Memperjuangkan Khilafah, Pembuktian Tertinggi Cinta Nabi
Oleh: Sofiyah Manaf
LensaMediaNews— Tanggal 12 Rabiul awal dan bahkan sejak tanggal 1 hingga akhir bulan nanti, di mana-mana ramai perayaan Maulidur Rasul. Hari bergembira umat Islam terhadap hadirnya sosok manusia mulia pembawa risalah Allah swt.
Di Kalsel, apalagi di daerah Banua Anam, hampir setiap rumah mengadakan tasyakuran dalam rangka Maulid Rasul ini. Sampai-sampai berebut tamu. Dulu-duluan mengundang karena seringkali mengadakannya berbarengan. Lambat mengundang bisa tidak kebagian tamu. Masya Allah.

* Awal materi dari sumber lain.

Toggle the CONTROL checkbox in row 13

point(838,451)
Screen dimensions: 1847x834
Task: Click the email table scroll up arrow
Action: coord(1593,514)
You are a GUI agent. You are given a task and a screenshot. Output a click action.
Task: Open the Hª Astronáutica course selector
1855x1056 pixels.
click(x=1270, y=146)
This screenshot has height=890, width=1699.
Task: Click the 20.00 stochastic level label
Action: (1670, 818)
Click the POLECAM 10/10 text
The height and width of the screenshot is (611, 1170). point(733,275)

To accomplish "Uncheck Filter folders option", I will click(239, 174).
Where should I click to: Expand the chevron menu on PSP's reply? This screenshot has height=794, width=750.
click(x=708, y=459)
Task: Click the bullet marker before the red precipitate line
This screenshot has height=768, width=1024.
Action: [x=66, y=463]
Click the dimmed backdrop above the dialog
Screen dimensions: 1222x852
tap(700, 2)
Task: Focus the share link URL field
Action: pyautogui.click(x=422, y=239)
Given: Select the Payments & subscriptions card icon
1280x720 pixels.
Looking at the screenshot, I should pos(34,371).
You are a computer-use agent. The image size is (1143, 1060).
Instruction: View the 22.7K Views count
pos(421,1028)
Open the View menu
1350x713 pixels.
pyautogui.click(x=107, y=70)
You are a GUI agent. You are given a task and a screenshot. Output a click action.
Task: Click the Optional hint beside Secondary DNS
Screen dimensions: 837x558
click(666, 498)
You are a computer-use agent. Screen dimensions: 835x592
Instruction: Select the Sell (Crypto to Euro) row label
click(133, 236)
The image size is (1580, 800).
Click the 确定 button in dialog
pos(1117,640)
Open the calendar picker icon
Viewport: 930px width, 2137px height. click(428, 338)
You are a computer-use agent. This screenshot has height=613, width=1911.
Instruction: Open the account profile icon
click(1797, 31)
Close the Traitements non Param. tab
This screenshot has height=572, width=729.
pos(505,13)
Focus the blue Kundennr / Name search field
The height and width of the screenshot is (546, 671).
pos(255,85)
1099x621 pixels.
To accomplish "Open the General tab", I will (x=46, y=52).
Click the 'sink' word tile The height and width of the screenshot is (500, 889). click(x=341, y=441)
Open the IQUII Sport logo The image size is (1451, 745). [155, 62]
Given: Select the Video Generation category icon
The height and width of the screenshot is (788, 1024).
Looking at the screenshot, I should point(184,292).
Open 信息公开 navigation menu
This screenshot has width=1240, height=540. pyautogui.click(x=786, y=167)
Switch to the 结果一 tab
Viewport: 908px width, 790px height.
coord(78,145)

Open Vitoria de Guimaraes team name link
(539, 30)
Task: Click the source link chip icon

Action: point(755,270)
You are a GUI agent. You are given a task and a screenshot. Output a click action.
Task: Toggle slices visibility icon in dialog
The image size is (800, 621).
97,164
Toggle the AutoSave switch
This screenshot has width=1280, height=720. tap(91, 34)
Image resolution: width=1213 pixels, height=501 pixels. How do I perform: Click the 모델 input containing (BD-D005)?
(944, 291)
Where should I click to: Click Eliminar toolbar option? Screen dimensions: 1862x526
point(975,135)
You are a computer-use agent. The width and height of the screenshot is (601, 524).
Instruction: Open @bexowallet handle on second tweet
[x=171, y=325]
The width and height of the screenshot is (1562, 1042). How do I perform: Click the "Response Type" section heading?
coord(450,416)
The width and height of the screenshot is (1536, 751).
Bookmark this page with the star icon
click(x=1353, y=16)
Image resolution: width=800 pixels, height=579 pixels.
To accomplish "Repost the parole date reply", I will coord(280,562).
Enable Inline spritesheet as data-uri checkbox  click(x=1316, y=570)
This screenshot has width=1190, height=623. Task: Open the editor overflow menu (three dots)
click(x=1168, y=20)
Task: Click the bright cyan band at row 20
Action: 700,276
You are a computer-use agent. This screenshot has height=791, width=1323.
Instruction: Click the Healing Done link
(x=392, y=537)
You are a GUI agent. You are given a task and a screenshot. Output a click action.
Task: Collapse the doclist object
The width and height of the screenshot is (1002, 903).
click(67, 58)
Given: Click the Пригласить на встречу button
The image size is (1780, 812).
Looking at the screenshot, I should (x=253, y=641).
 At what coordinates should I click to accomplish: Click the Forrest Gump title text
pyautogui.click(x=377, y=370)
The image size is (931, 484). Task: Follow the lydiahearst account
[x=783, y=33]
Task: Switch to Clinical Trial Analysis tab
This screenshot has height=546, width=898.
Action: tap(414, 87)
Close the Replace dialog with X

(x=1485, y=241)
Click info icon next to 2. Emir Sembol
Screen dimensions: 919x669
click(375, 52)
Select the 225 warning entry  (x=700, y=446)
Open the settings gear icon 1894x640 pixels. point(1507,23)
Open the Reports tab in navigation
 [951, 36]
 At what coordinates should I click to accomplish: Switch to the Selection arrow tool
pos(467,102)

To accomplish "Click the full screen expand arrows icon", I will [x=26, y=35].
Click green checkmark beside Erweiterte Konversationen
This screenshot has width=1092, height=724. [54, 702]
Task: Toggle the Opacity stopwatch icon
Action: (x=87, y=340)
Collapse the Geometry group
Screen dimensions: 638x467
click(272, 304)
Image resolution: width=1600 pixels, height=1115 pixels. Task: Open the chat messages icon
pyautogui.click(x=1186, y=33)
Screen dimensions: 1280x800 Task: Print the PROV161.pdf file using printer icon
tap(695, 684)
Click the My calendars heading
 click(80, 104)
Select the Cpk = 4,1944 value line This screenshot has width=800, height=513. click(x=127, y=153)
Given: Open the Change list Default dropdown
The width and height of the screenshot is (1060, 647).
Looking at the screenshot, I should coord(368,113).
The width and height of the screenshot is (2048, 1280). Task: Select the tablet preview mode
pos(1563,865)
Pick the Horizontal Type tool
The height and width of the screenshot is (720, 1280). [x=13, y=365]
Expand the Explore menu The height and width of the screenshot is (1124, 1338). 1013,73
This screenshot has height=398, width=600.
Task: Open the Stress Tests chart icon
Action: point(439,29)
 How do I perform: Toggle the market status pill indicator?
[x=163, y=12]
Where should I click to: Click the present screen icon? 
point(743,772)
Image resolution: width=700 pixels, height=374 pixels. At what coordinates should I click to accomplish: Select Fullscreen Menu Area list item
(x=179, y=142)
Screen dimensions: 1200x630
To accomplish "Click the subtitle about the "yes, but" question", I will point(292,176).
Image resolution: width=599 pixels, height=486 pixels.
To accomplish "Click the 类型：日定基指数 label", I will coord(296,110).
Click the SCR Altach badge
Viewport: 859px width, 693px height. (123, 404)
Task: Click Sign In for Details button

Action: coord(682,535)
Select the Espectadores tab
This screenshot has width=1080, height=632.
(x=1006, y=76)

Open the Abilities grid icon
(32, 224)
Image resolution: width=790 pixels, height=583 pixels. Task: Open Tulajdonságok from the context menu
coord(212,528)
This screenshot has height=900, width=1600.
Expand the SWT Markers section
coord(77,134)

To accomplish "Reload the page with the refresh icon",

Untuk konsumsi tak tanggung-tanggung, mereka mepersembahkan yang terbaik. Ada yang menabung, arisan atau urunan (gotong royong) beberapa orang untuk bisa menyembelih sapi. Di daerah lain pun pastinya punya ekspresi kecintaan masing-masing di bulan Maulid Rasul ini. Intinya semua dilakukan demi menunjukan kecintaan pada Sang Nabi.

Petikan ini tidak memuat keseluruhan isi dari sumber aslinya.